- _Dataset items_
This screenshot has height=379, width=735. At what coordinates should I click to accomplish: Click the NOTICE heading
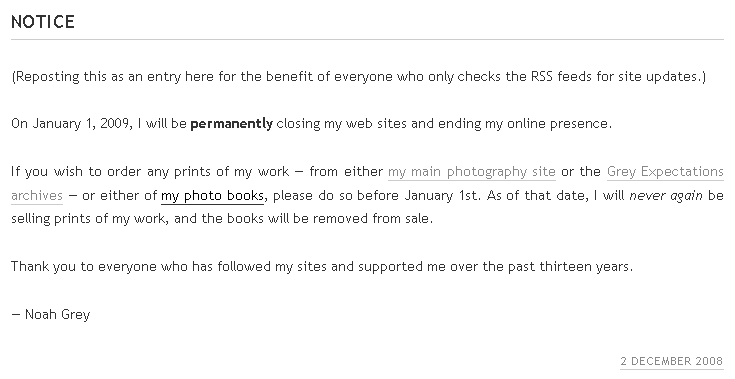point(43,22)
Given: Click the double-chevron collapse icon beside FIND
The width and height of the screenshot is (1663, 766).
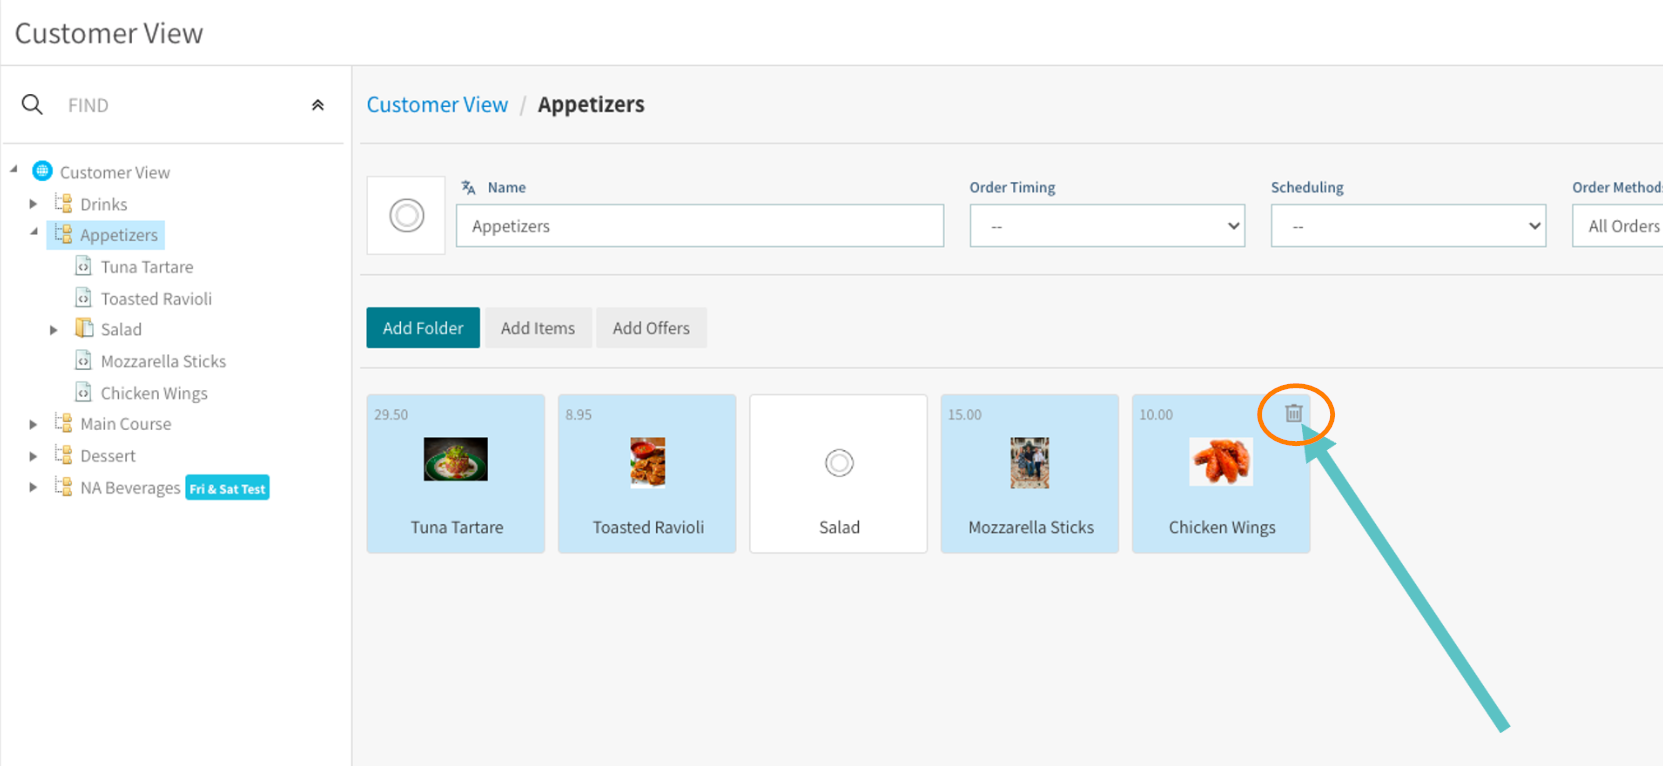Looking at the screenshot, I should (x=317, y=105).
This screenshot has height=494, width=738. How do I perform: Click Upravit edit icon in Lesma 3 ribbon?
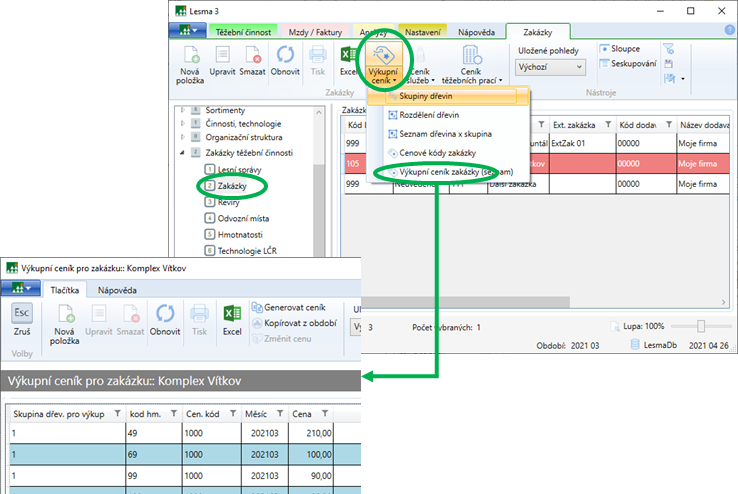pos(223,57)
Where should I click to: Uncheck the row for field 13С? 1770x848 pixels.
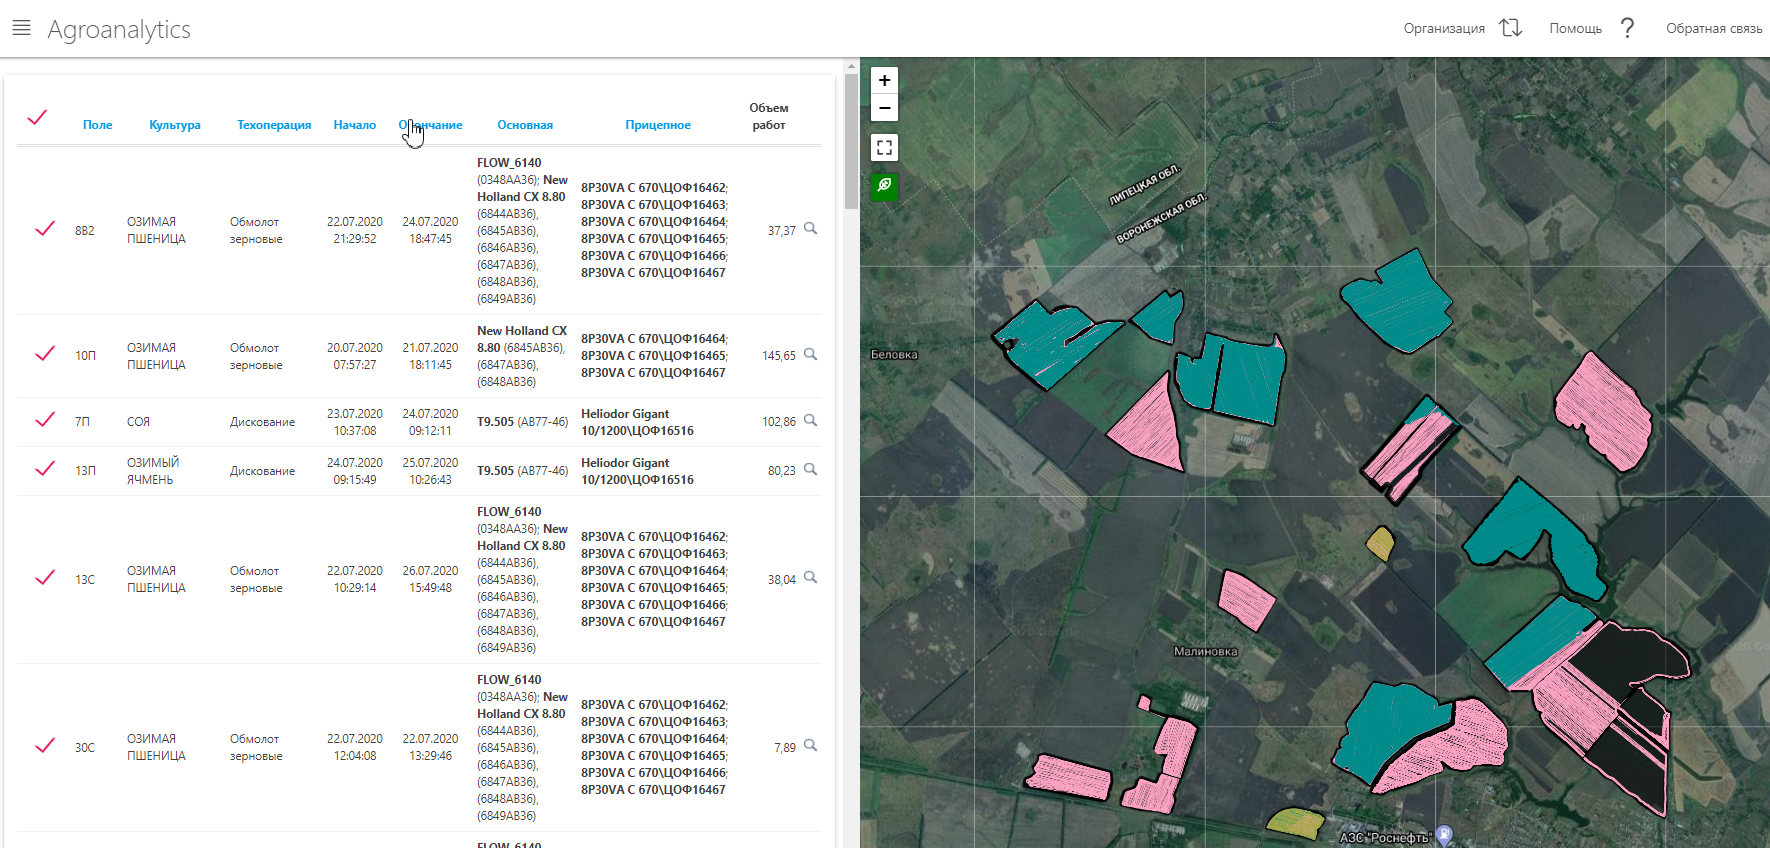point(45,578)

- _Instructions to follow_
Pictures stay out; the records above are otherwise reproduced exactly.

- _Output for this exercise_
This screenshot has height=379, width=735. At what coordinates should I click to accomplish: Click the NOTICE heading
point(43,22)
Given: Click the double-chevron collapse icon beside FIND
The width and height of the screenshot is (1663, 766).
Looking at the screenshot, I should (x=317, y=105).
This screenshot has height=494, width=738. How do I perform: Click Upravit edit icon in Lesma 3 ribbon?
pos(223,57)
Where should I click to: Uncheck the row for field 13С? 1770x848 pixels.
point(45,578)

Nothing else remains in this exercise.